[Opening SUPPLIED RECORDS section]
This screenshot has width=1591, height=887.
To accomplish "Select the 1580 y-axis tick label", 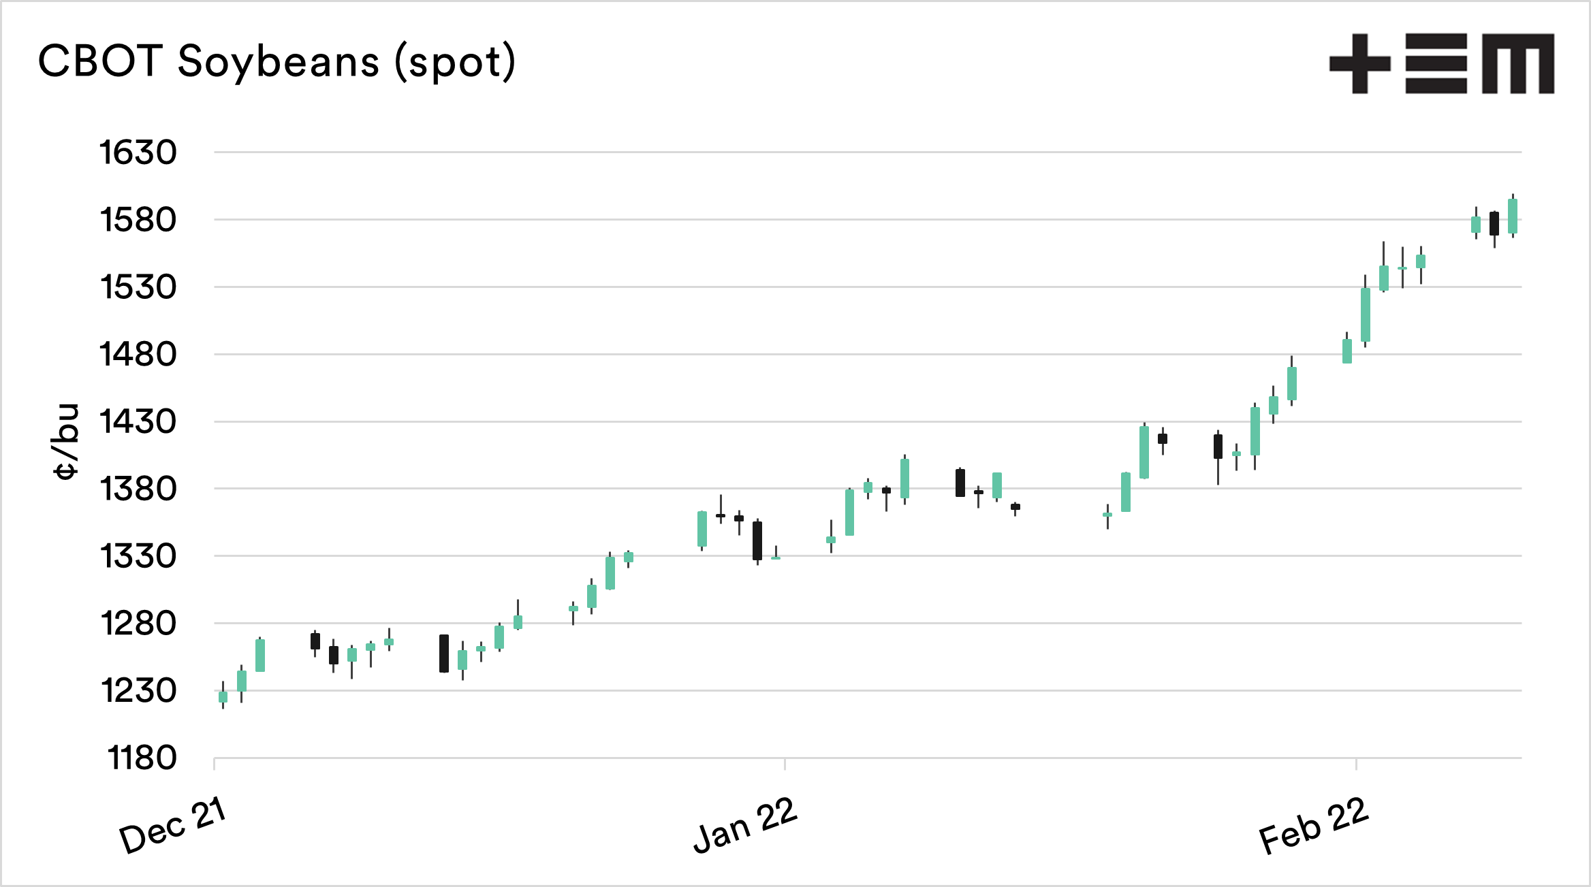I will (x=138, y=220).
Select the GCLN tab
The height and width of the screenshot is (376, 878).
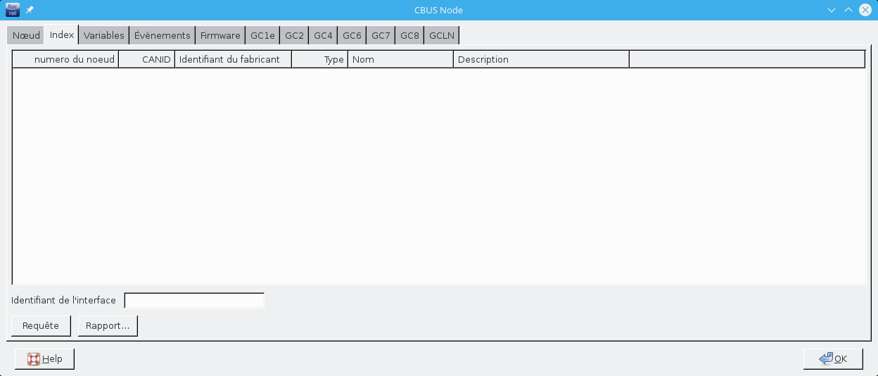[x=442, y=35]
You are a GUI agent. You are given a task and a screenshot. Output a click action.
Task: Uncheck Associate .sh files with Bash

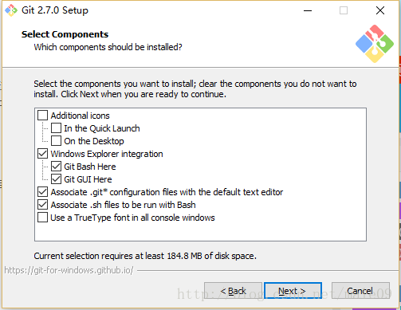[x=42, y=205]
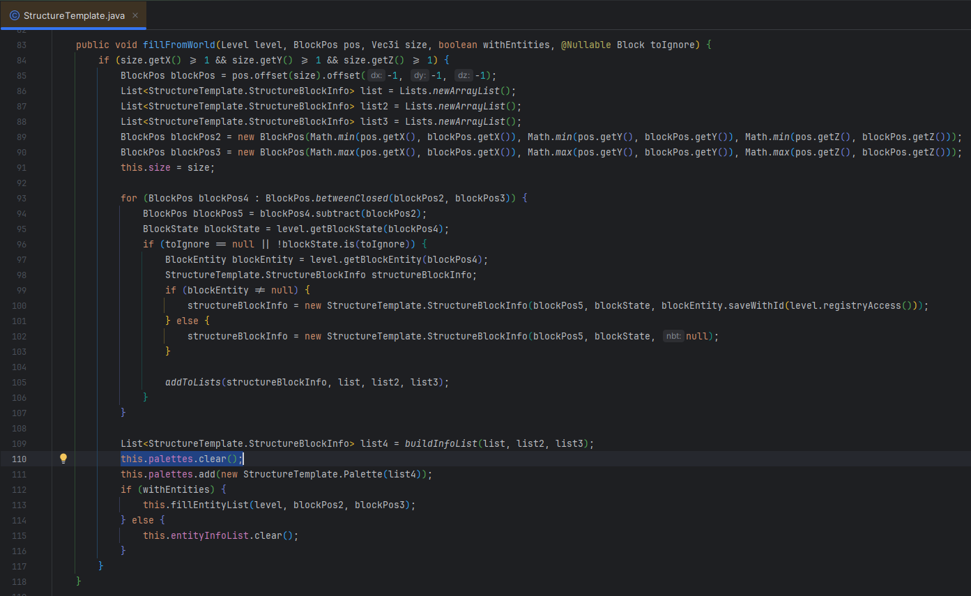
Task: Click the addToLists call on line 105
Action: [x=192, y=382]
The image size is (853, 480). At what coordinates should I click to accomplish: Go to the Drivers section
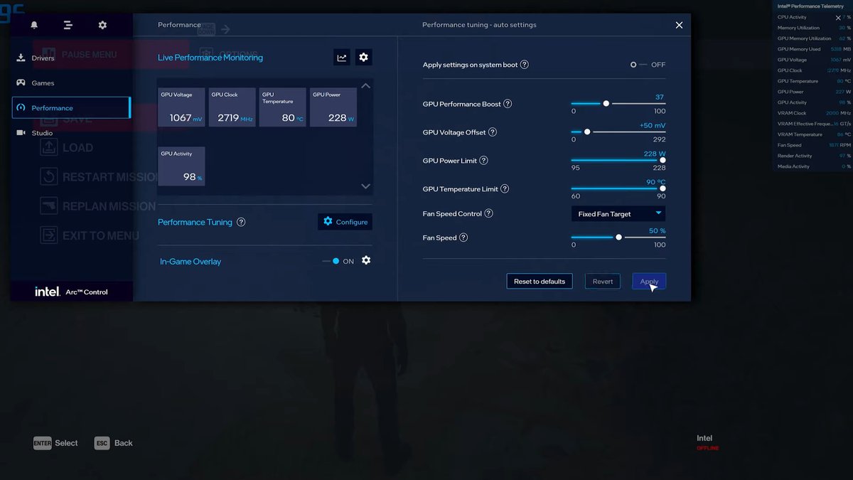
[Closing SUPPLIED RECORDS section]
# WORK TO COMPLETE:
Output, exactly and only: the line containing "Task: Uncheck Associate .sh files with Bash", the last line of the listing above, and every line in between. Leave the pictures out.

# SOLUTION TO THIS TASK:
Task: Uncheck Associate .sh files with Bash

[x=42, y=205]
Task: Click the addToLists call on line 105
Action: [x=192, y=382]
The image size is (853, 480). At what coordinates should I click to accomplish: Go to the Drivers section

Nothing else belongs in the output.